Saturday, August 19, 2023

Typecast 10: Bring up the bodies

He is not in the habit of explaining himself. He is not in the habit of discussing his successes. But whenever good fortune has called on him, he has been there, planted on the threshold, ready to fling open the door to her timid scratch on the wood.

That's a portion of the last paragraph of the sixth page of Hilary Mantel's Bring Up The Bodies. It's the second book of her Cromwell trilogy. I read the first book first, then the third. This book, the second, is when Anne Boleyn dies. There is hardly any surprise in the factual events of the story; much has been written about it. But it is Mantel's brilliant writing that draws me to her work. She crafts perfect sentences, if there are such things. 

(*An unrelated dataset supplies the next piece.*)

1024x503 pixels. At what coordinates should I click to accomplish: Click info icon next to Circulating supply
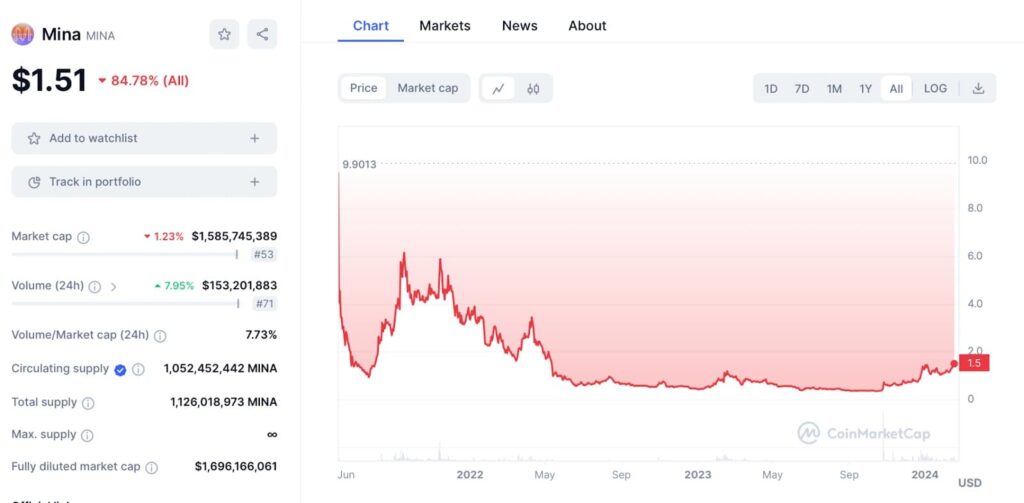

I was at National Bookstore (SM Gensan) this morning. I visited the neglected spot on the right corner of the store, where books on sale were displayed. I saw a young man, probably in college, read the first chapter of Grit. He kept looking at the price tag, wondering, perhaps, if he had enough money for the week if he bought the paperback. I wanted to get it for him, but he left before I made the offer. I stayed on, sifted through the pile, and spotted Mantel's book right away. I bought it for Php 299. The dot-matrix printer at the cashier was not working. I said I didn't need the official receipt anyway. The lady at the counter thanked me, as she fixed the ribbons on the device. (I love the sound of dot matrix printers. We had one at the KNCHS Recorder, our high school newsletter.) 

I tell myself repeatedly that I shouldn't buy any more books. But who am I kidding?  I said the same thing about typewriters, but I just placed an order for a 1948 Underwood.